I included INDEX_LENGTH because the queries that generate the checksum information may or may not depend on indexes. Note that for InnoDB tables, the metadata is approximate, so this will not necessarily be the exact size of the database, but it will be in the right range. In general, running this query in the INFORMATION_SCHEMA did not consume too many resources, though in many cases the query took a few minutes to complete. On databases with several thousand tables, this query can take hours to complete.

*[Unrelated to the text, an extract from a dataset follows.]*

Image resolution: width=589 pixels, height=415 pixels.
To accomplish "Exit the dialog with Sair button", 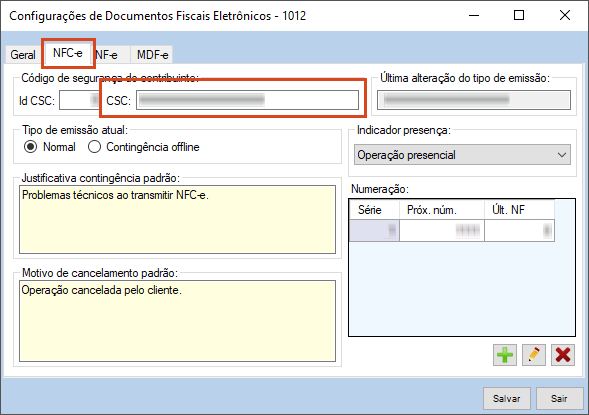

Of course there is the caveat that it may take a VERY long time to run this in your environment, and some folks have reported crashing (this is VERY rare, I personally have not seen it even with the high demand client we have had, but others have reported it). So if you prefer to be on the safe side, you could look at the size of your ibdata files (whether you are innodb_file_per_table or not) plus the sizes of all the tables on disk (MyISAM, CSV, etc). That will give you a sense of how big the data is, although the size of the files on disk also includes any fragmentation. In practice, I have seen fragmentation reduce the size of a large database by 40%, so beware that neither of these methods is perfect.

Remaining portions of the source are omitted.